Fault surfaces, for example, can be automatically adjusted to well picks, may die out laterally or in depth, and can be truncated by unconformity surfaces. Horizon surfaces can also be generated directly from interpreted seismic data or calculated using well and thickness data.
Horizontal wells are also addressed, with such wells often containing a limited number of well picks, resulting in horizon surfaces erroneously crossing the horizontal section of the well. The service company’s structural modeling can use the zone information from a zone log to control the horizon surfaces and ensure that the structural framework honors all the information from horizontal wells without the addition of pseudo data.

From months to weeks
The speed of this technique, along with a streamlined workflow, an intuitive graphical user interface, optimized defaults and minimal manual editing, can reduce cycle time from months to weeks. This frees up productivity to build more scenarios and reduce uncertainty.

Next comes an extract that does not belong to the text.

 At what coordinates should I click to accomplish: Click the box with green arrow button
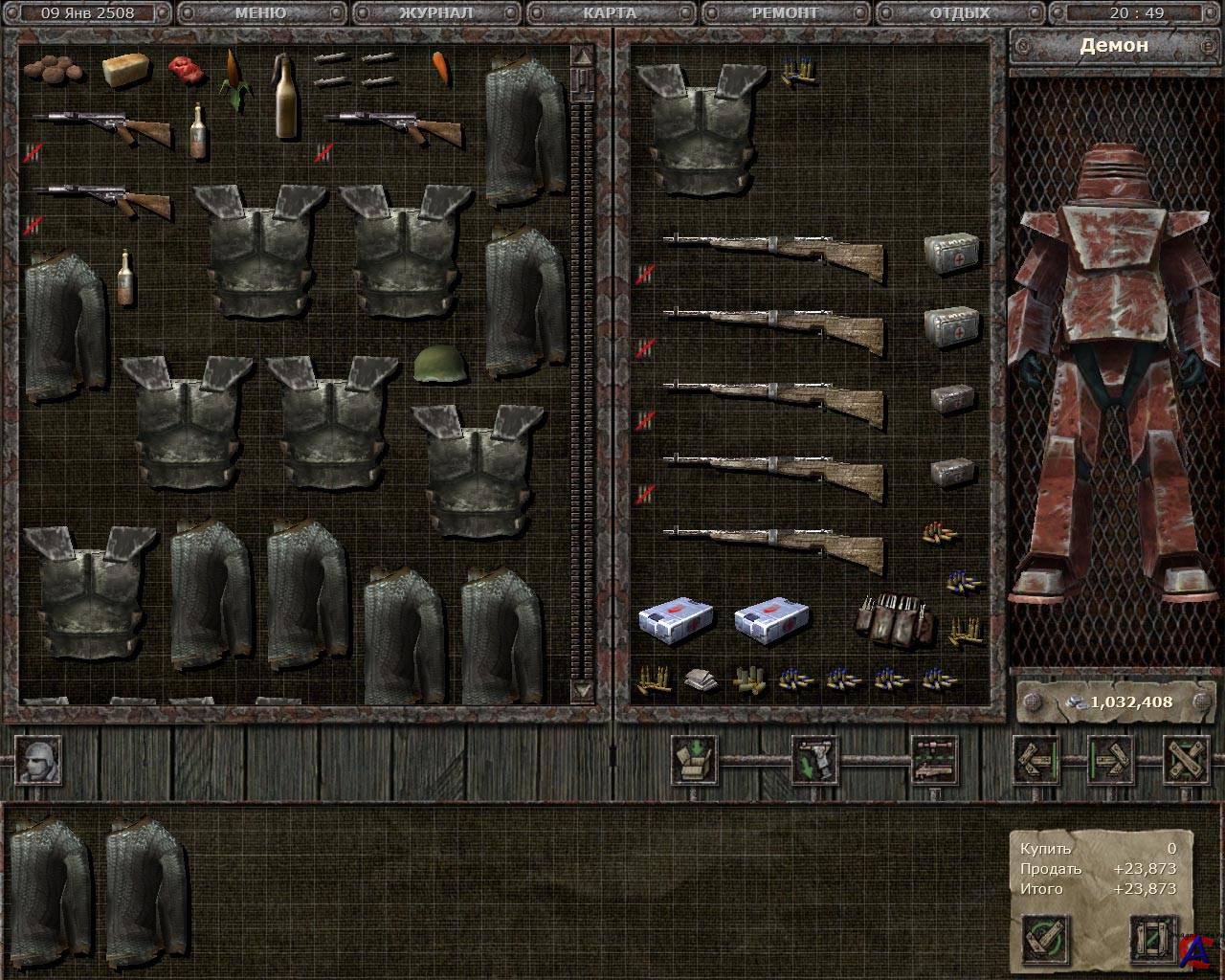click(x=693, y=759)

And the fact that the entire asset team can now access the same structural representation provides consistency across the disciplines and increased productivity. The interactivity of the model-building process allows an asset team to test a variety of interpretations where appropriate or to include the details necessary to make informed reservoir management and production optimization decisions.

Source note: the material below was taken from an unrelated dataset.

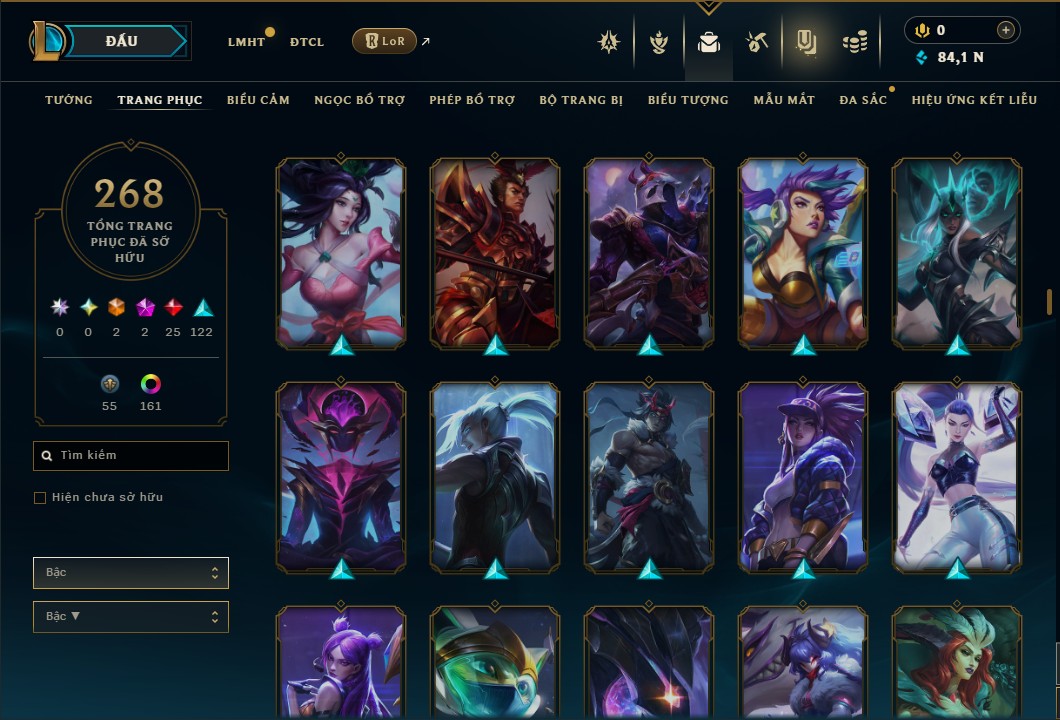Show the BIỂU TƯỢNG tab
Screen dimensions: 1060x720
[688, 100]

The structural model’s accuracy is also improved. It is now possible not only to create fault frameworks of complex truncations but also to take these frameworks through to reservoir gridding without having to simplify or alter the fault relationships. The geologic structure does not have to be compromised or simplified in order to fit the constraints of the modeling systems.

New 3-D grid building, designed to work with the new structural framework building, will also ensure the building of the best quality grids. The result is simulation-friendly grids, suitable for accurate predictions of production where as much structural complexity as possible is incorporated into the grid.

A living model
Just as an accurate and fast structural model is essential to optimizing production at the field development planning process, real-time updating of the model can be crucial during the actual production phase.

Newly acquired data is processed, interpreted and updated into the model on a frequency that enables new reservoir development events to be positively affected.

Uncertainties in structural modeling and geological property modeling can all be simultaneously evaluated, ensuring that the full impact of these uncertainties is captured in the structural model.

The result is a structural model that integrates all available data, including seismic, well log and other geological data, and attempts to quantify all structural and reservoir property uncertainties. Ease of use and intuitive structural modeling will go a long way toward making this a reality.

The user’s choice
Although further back in the field development planning phase, higher quality, faster and updatable structural models are crucial components of production optimization today.
With recent developments, the level of structural complexity modeled is now a user choice rather than one imposed by the technology. The result will be quicker and more accurate characterizations of the reservoir, better decision-making, and maximum reservoir performance.